Arcade Games and the Earliest Home Emulators
The idea of emulation in computer science dates back to the 1950s, but it was some time before emulation would be practical for video games (which can be traced back to 1962's Spacewar!). Early arcade games and home units in the 1970s were crude enough that savvy fans could reverse-engineer and build their own versions of Home Pong or other popular games – an example of hardware emulation.
By the beginning of the 1980s, video games had become increasingly lucrative, and emulation threatened game manufacturers. Pirates used hardware emulation to make convincing clones of Nintendo's most popular Game & Watch units (portable, one-game precursors to the Game Boy), while other blockbuster arcade games of the time, such as the puzzle game Tetris, were also prominent victims of illegal emulation.
The Golden Age of Emulation: the 8- and 16-Bit Eras
The 1980s saw video game systems designed for home use, using separate game cartridges, proliferate and begin to supplant arcades in popularity. The Atari 2600, Nintendo Entertainment System, and Sega Master System dominated this era of 8-bit video game systems. By the early 1990s, The Super Nintendo and Sega Genesis battled for supremacy in the 16-bit console wars.
Personal computers were becoming powerful enough that software emulation of these early games was becoming possible. These worked by using ROM images (copies of the data from a game cartridge's Read-Only Memory chip) of old games. But as with the hardware emulators of the 1980s, these ROMs were very often illegal copies, which game publishers tried to suppress.
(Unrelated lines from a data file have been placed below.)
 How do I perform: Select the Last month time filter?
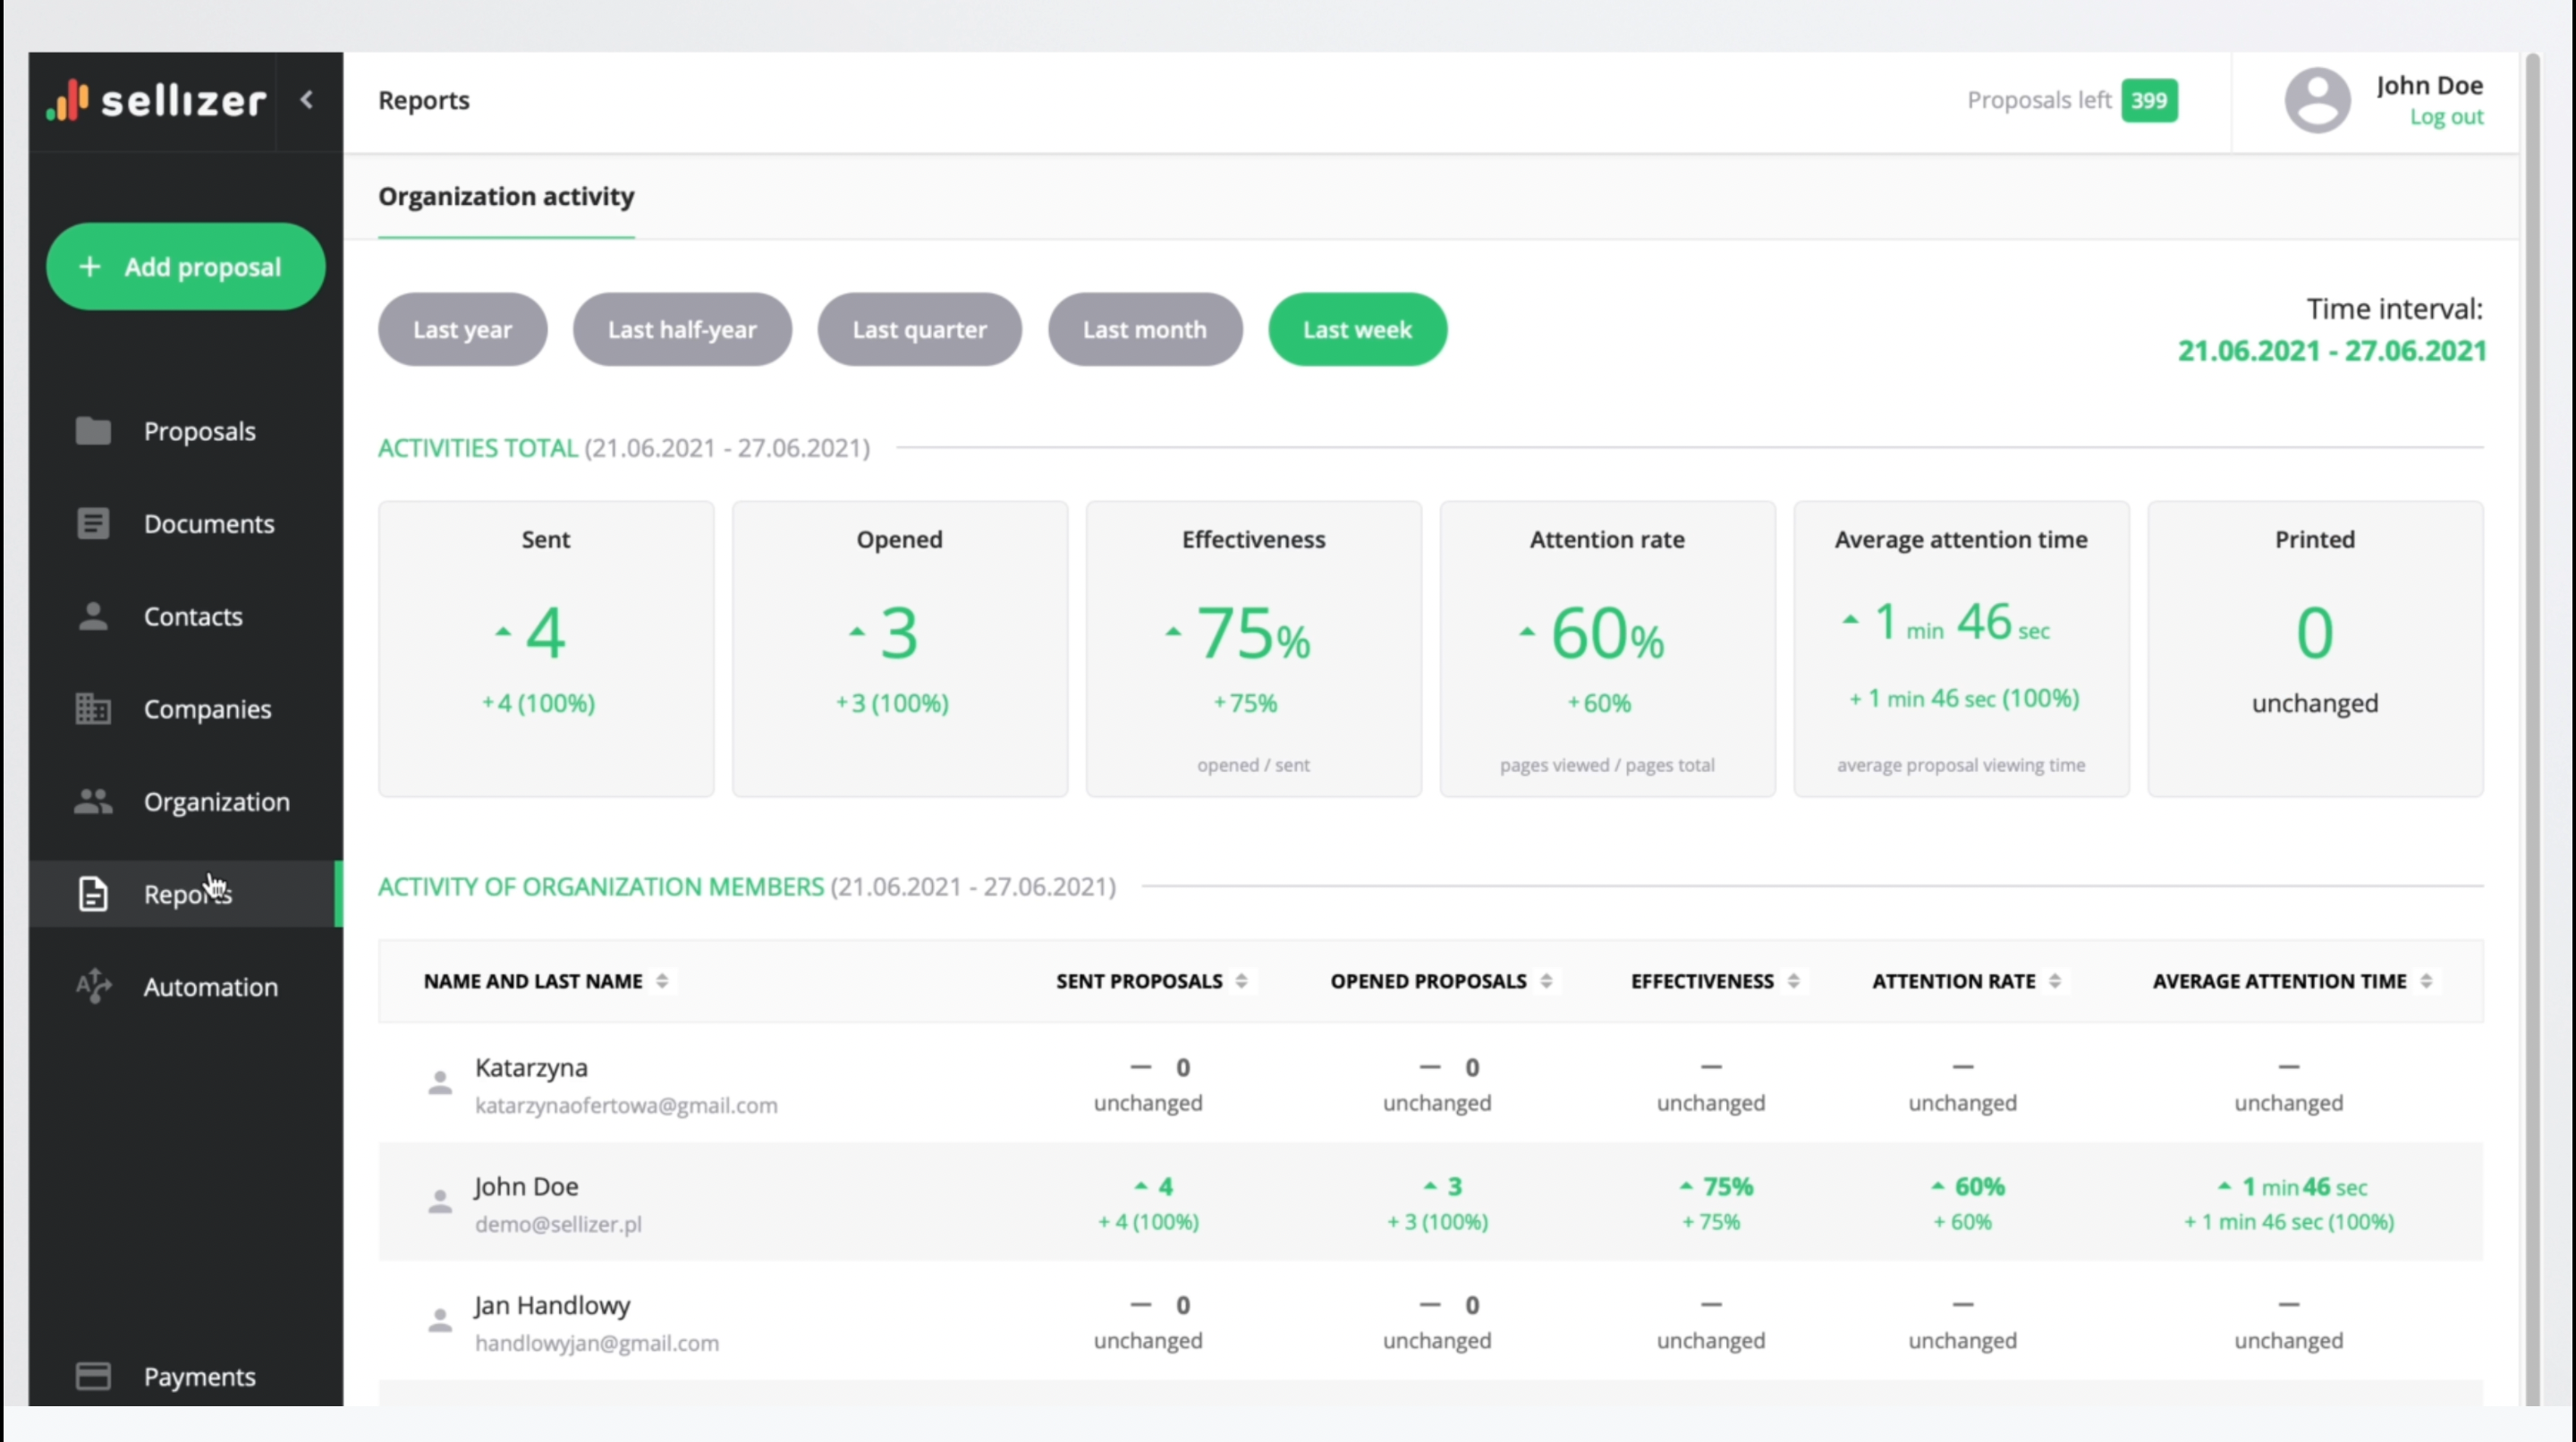point(1144,329)
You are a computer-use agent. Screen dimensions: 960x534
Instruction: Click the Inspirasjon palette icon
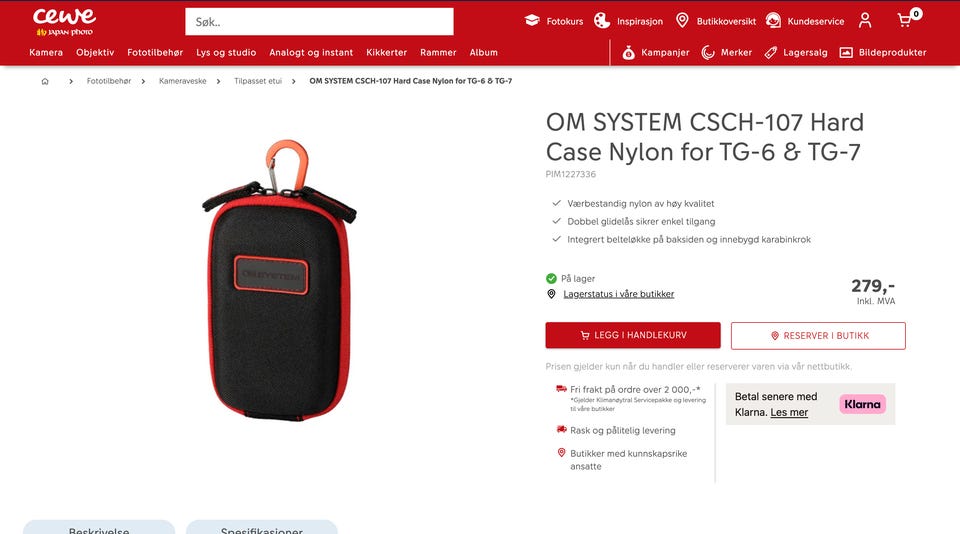click(602, 21)
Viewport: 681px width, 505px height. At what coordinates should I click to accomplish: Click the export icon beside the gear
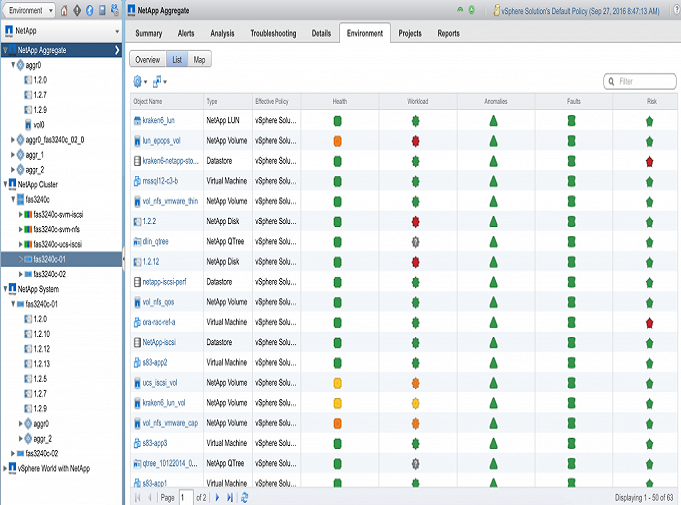click(157, 81)
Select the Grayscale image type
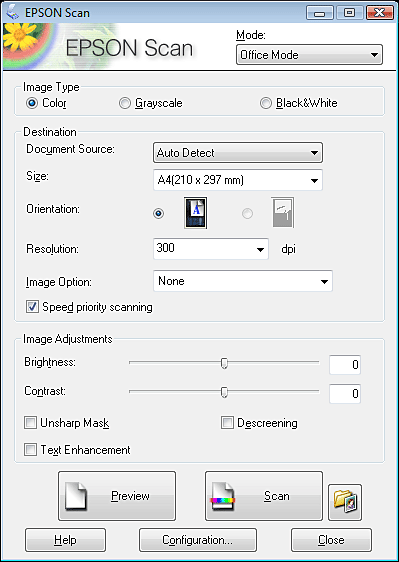 pos(151,103)
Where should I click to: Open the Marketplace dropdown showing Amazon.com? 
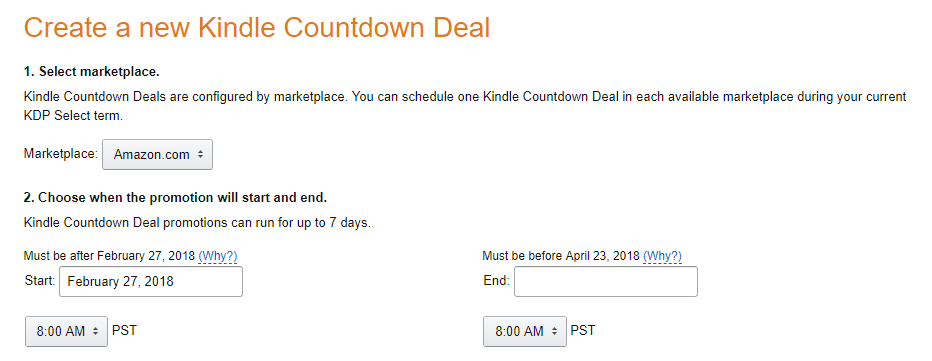click(157, 155)
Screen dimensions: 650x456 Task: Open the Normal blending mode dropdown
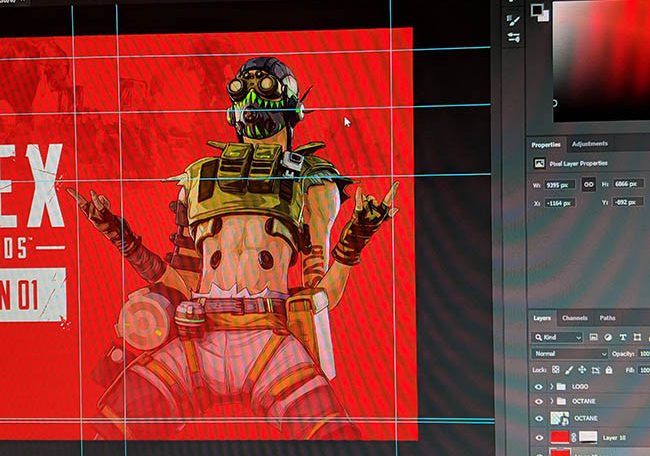pyautogui.click(x=569, y=353)
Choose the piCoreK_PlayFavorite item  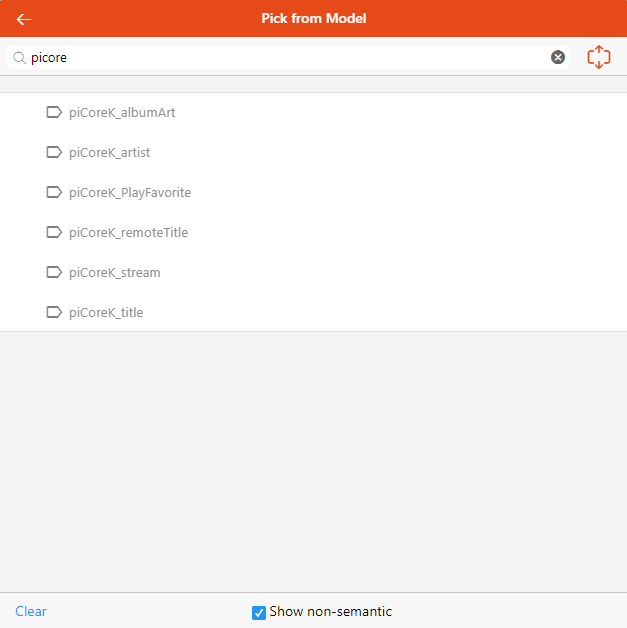tap(130, 192)
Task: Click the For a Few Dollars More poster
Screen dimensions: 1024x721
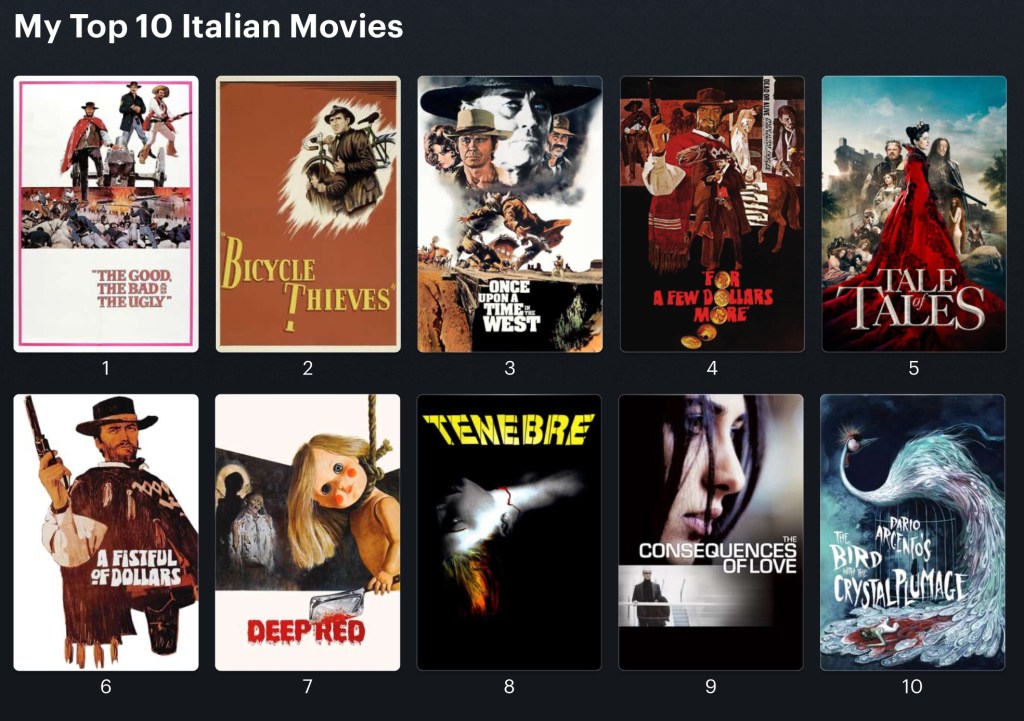Action: [x=712, y=214]
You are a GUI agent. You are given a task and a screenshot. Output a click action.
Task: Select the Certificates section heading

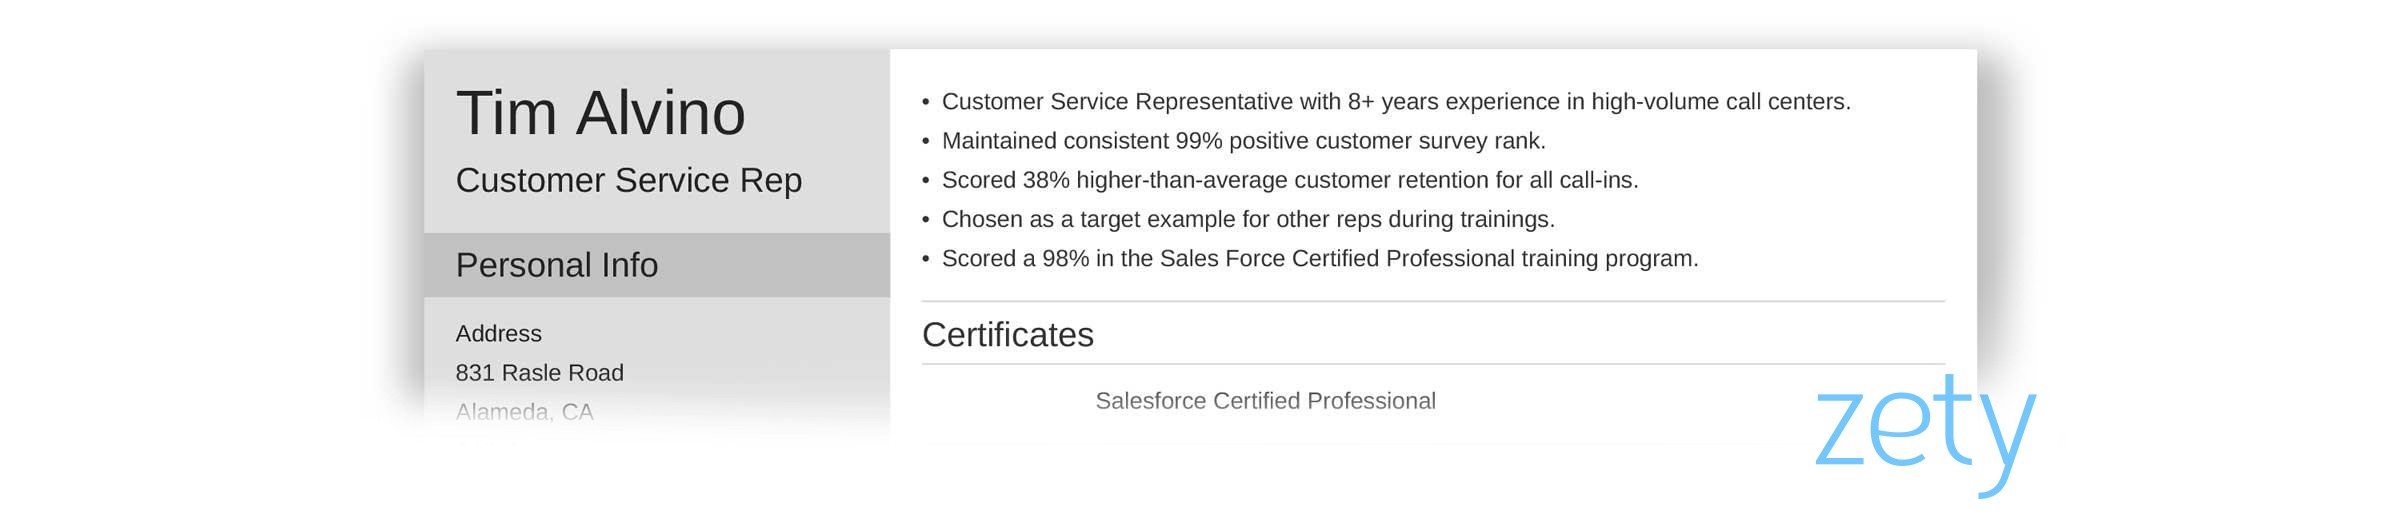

By the late 1990s, there was an explosion of emulators, as game libraries grew and computers got faster – and became internet-ready. One of the earliest NES emulators, NESticle, was soon followed by RockNES, Genecyst (emulating the Genesis), ZSNES, and Snes9x (emulating the Super NES), just to name a few. Sites such as Zophar's Domain made emulators and ROM images more widely available online.